=== TASK STATEMENT ===
Starting with the line below that holds "Task: Click the red file icon for 2. 회의를 해요" and stopping after the line that holds "Viewport: 1919px width, 1079px height.", transcribe the lines exactly, leaving out all pictures.

#### INPUT MATERIAL

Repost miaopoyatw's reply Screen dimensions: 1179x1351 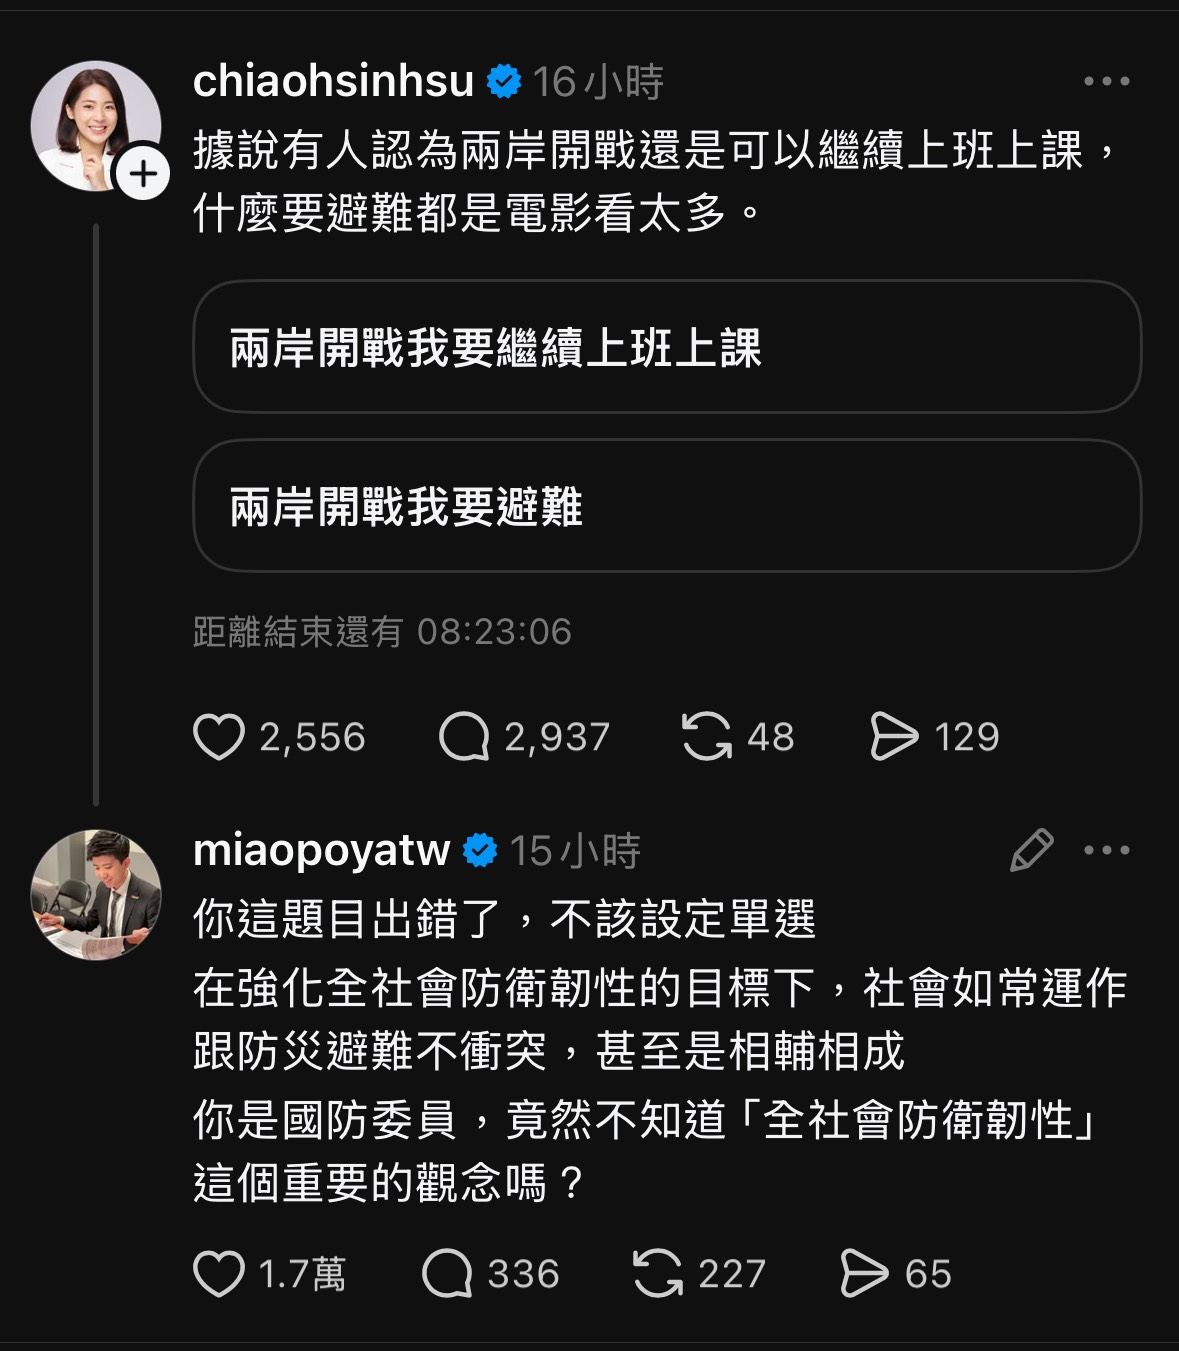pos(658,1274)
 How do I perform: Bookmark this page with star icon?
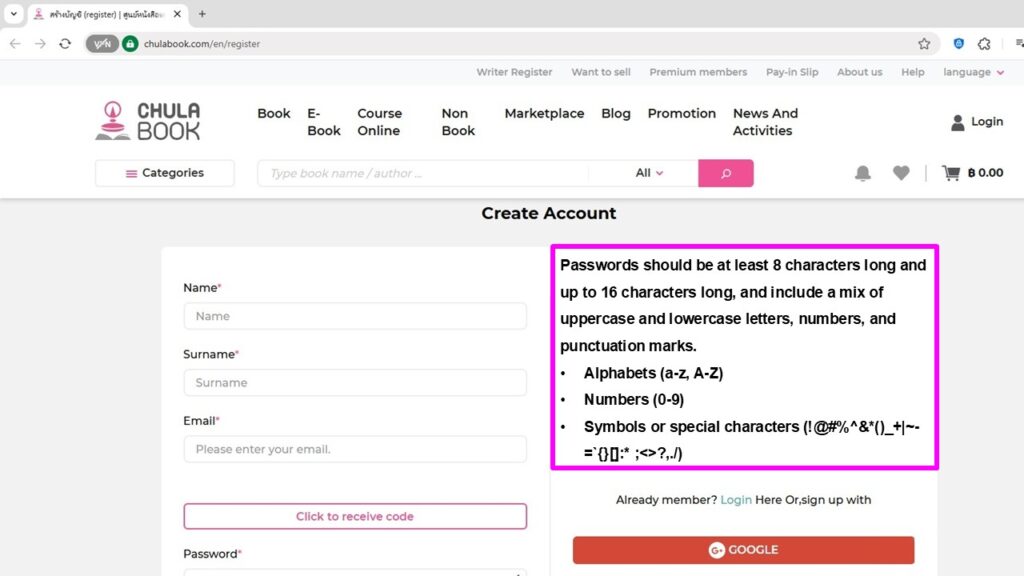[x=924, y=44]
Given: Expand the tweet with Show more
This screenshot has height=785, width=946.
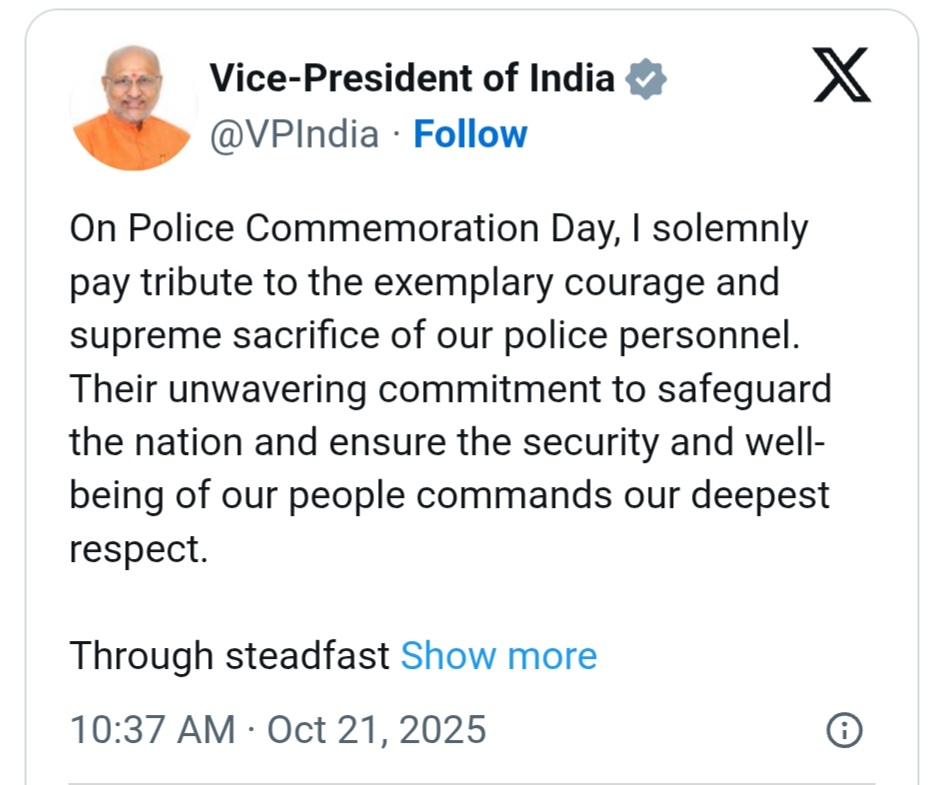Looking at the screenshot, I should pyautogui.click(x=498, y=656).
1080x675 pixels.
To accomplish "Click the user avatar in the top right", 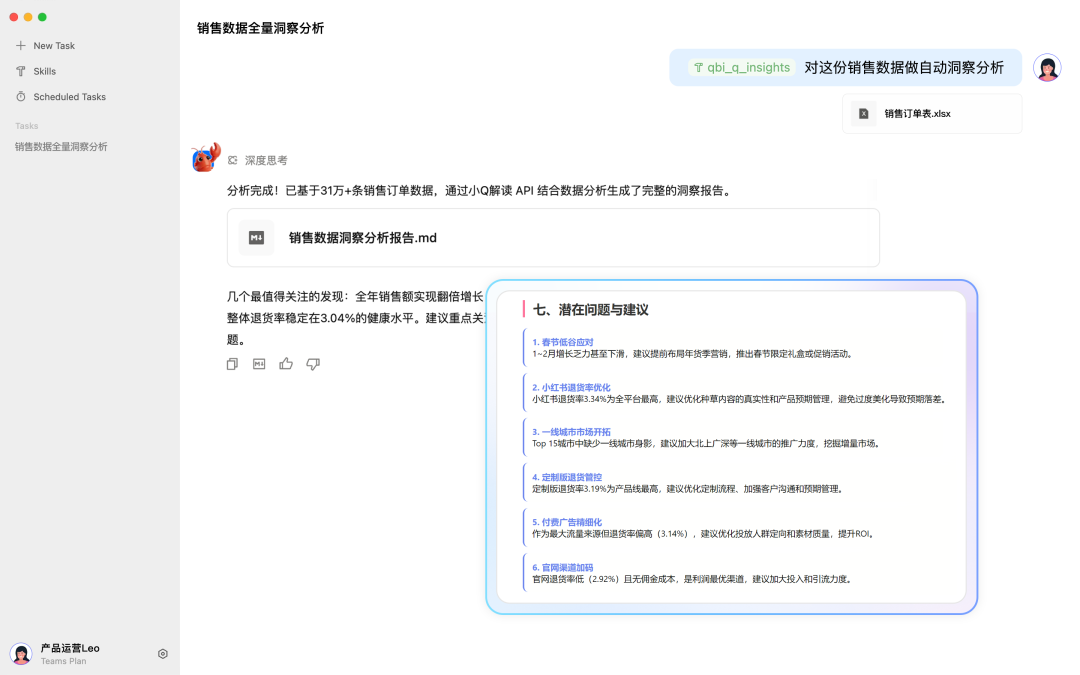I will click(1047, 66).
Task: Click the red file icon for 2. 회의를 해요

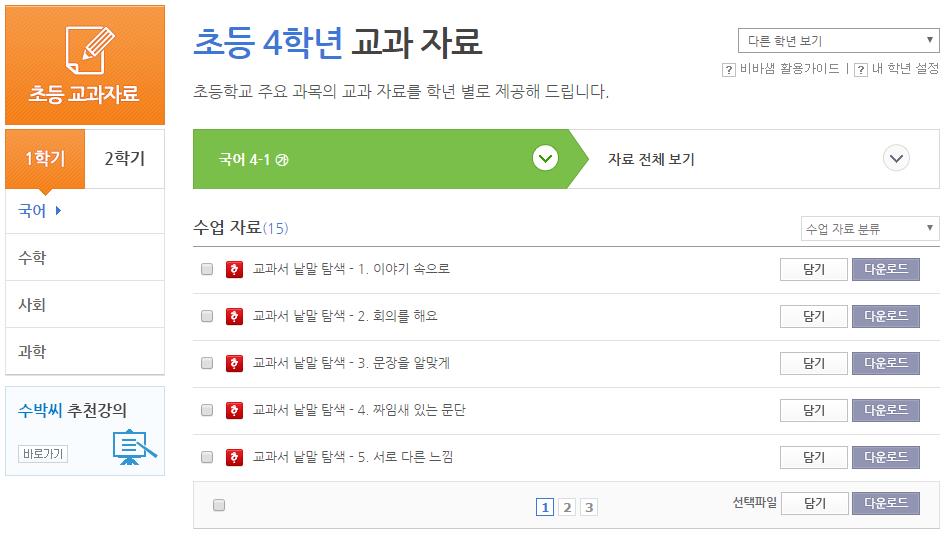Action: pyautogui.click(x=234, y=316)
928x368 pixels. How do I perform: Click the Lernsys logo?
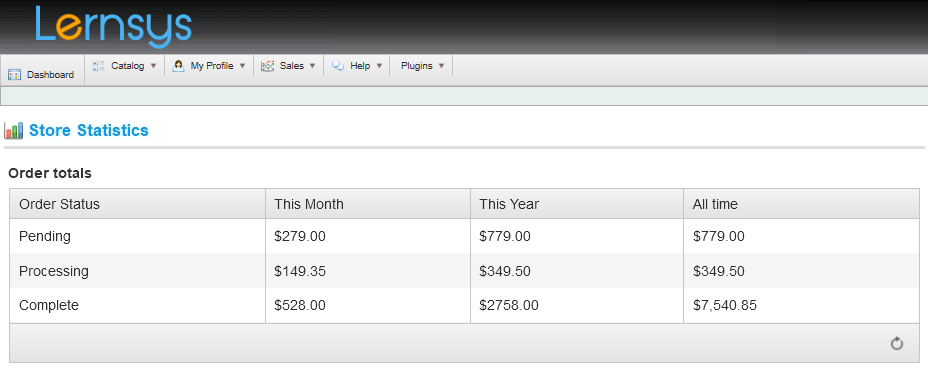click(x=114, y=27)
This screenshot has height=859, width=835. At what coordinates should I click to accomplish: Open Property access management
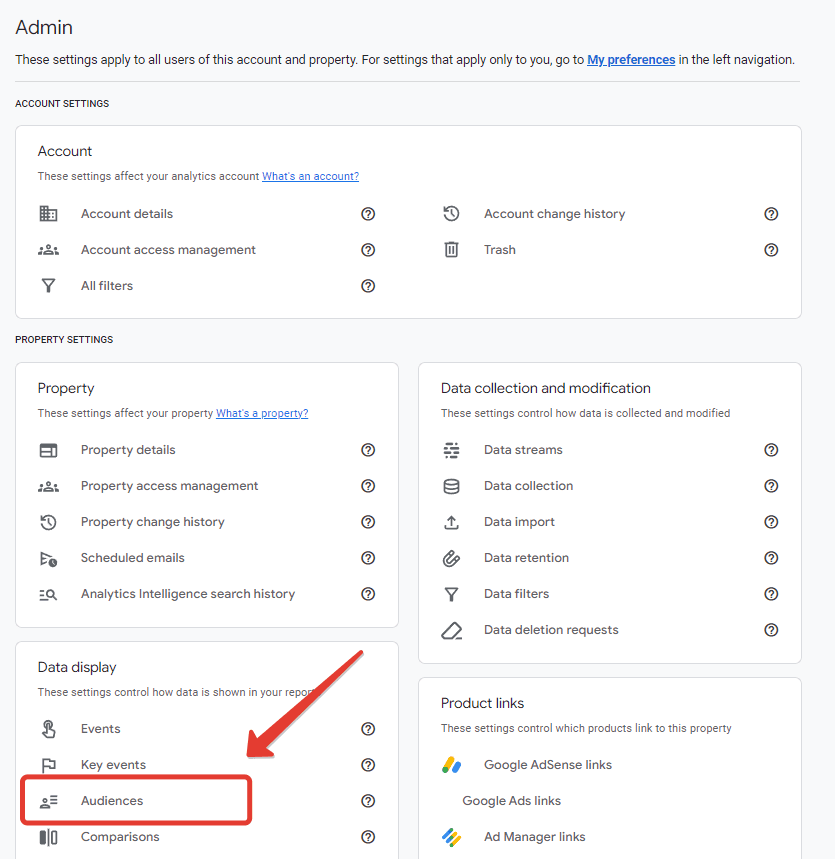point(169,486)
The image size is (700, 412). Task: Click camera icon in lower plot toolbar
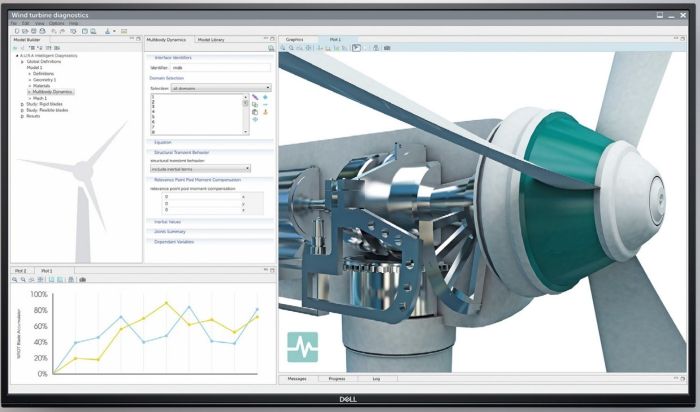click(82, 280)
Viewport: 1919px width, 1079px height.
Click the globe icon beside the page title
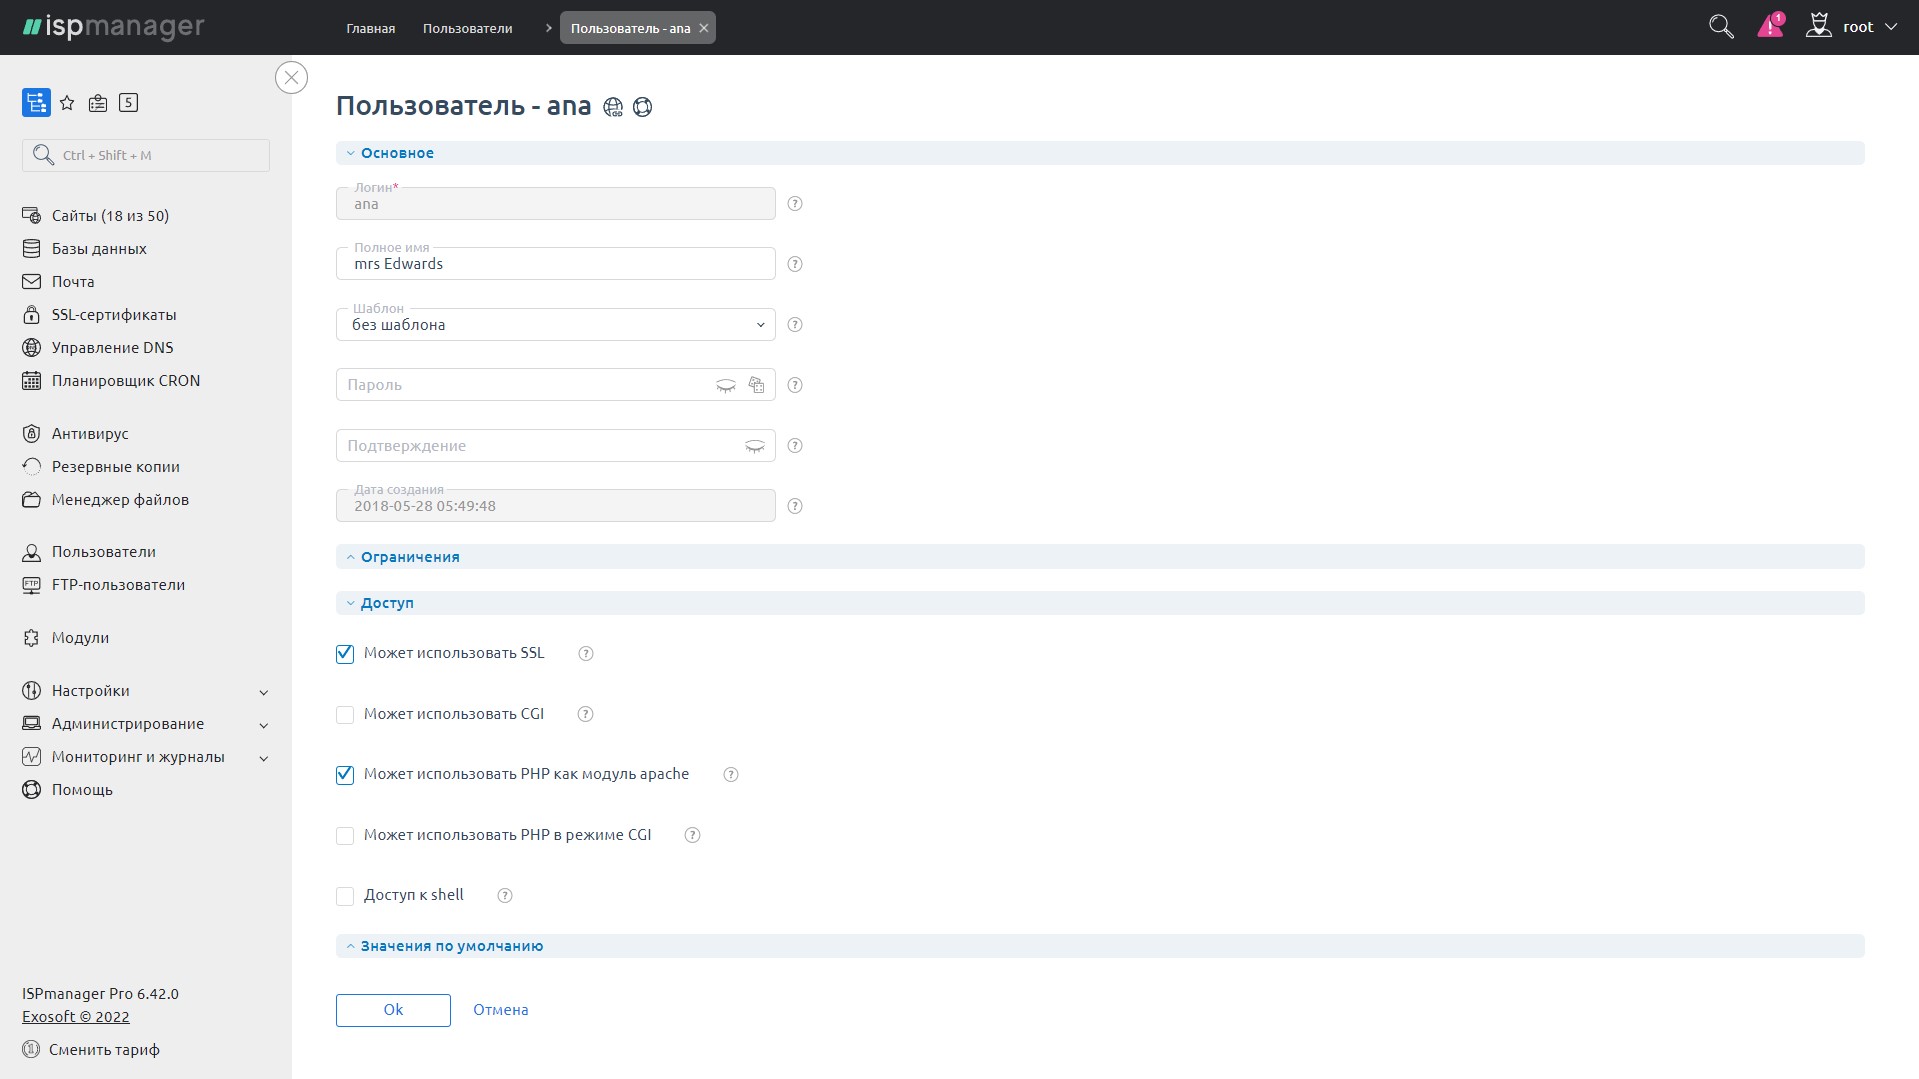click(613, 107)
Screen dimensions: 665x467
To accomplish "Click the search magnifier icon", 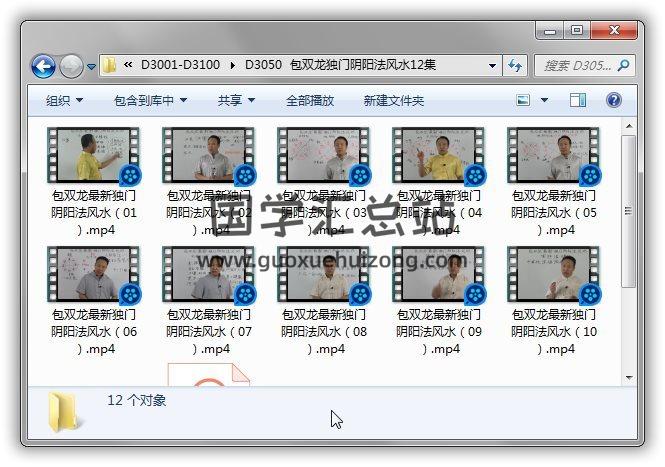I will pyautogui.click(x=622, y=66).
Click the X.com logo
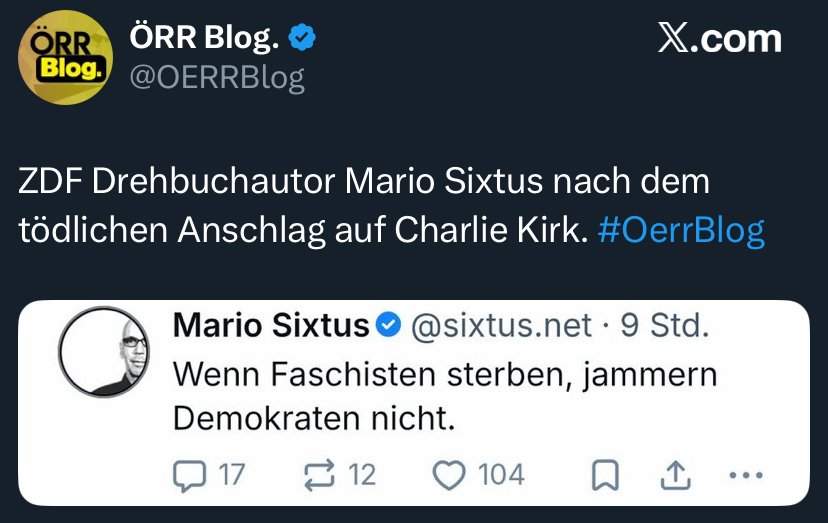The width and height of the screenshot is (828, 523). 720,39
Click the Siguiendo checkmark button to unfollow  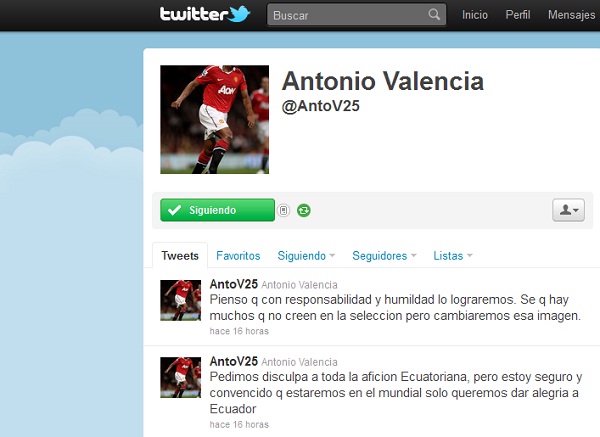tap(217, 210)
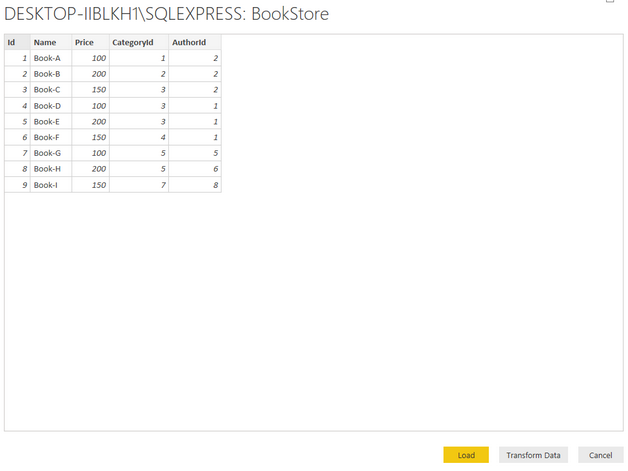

########

=== RESPONSE BOX ===
Task: Click the red file icon for 2. 회의를 해요

Action: pyautogui.click(x=234, y=316)
928x368 pixels. How do I perform: Click the Lernsys logo?
click(x=114, y=27)
This screenshot has height=859, width=835. At what coordinates should I click to accomplish: Open Property access management
point(169,486)
The image size is (700, 412). Task: Click camera icon in lower plot toolbar
click(82, 280)
Viewport: 1919px width, 1079px height.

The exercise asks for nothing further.